- _Stored data entries_
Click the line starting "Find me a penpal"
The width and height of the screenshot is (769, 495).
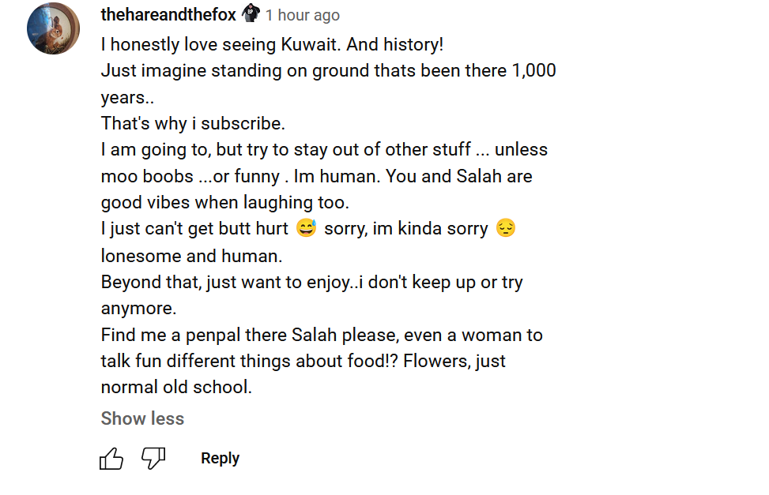(x=322, y=336)
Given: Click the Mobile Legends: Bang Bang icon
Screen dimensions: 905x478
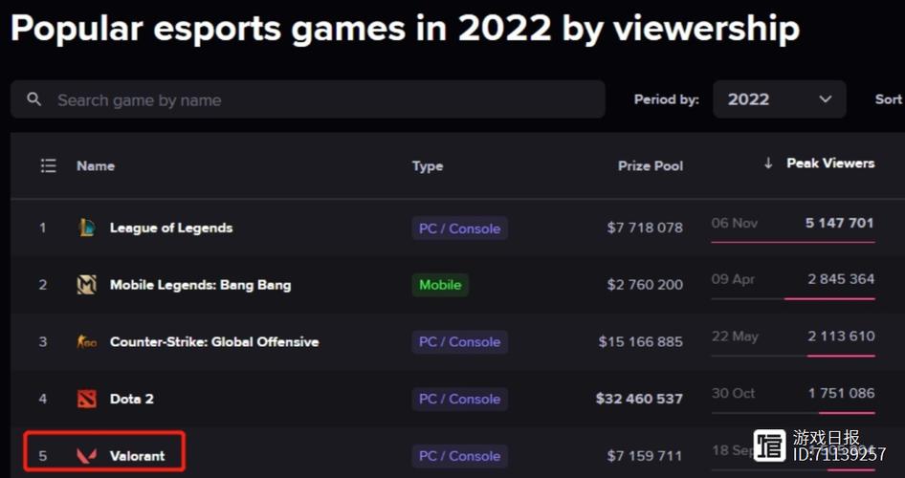Looking at the screenshot, I should [x=86, y=285].
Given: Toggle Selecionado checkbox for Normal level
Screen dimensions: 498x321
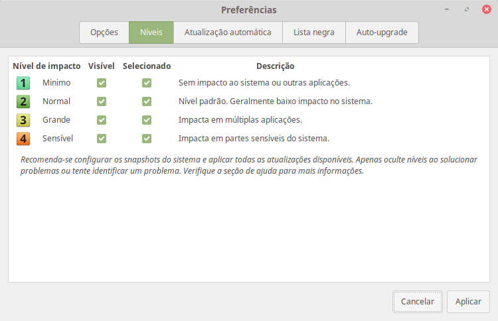Looking at the screenshot, I should [x=147, y=101].
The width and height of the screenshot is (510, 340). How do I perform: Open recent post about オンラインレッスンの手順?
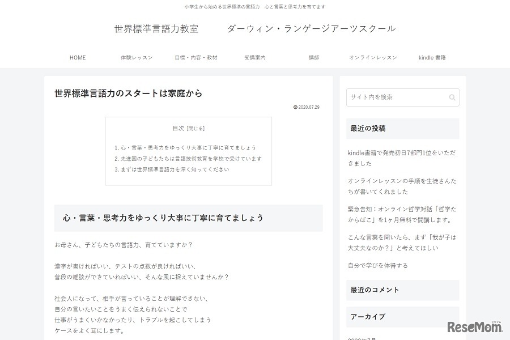[402, 186]
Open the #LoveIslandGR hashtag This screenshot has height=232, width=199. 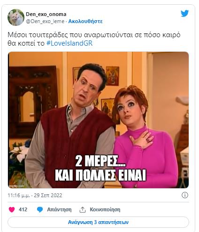click(x=69, y=43)
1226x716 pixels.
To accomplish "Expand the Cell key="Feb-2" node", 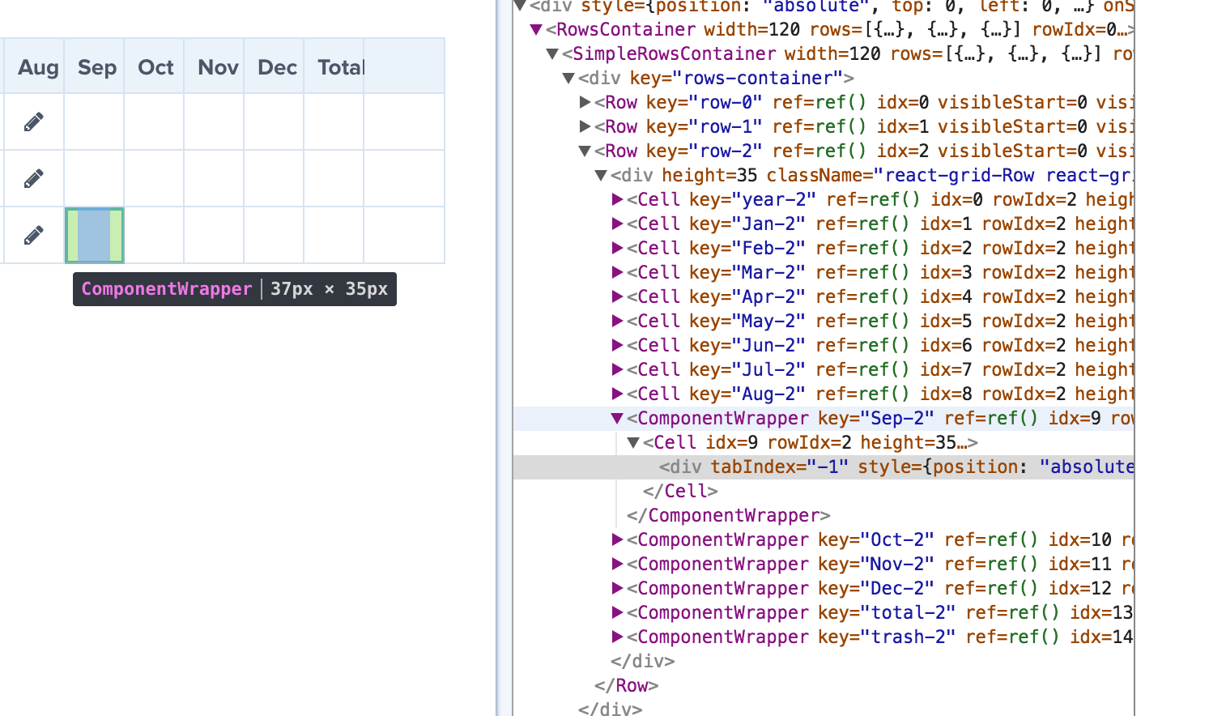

- _Problem to solve_
From the data above, copy every line where "Given" appears.

- _Result_
Given: Click the Mobile Legends: Bang Bang icon
Given: Toggle Selecionado checkbox for Normal level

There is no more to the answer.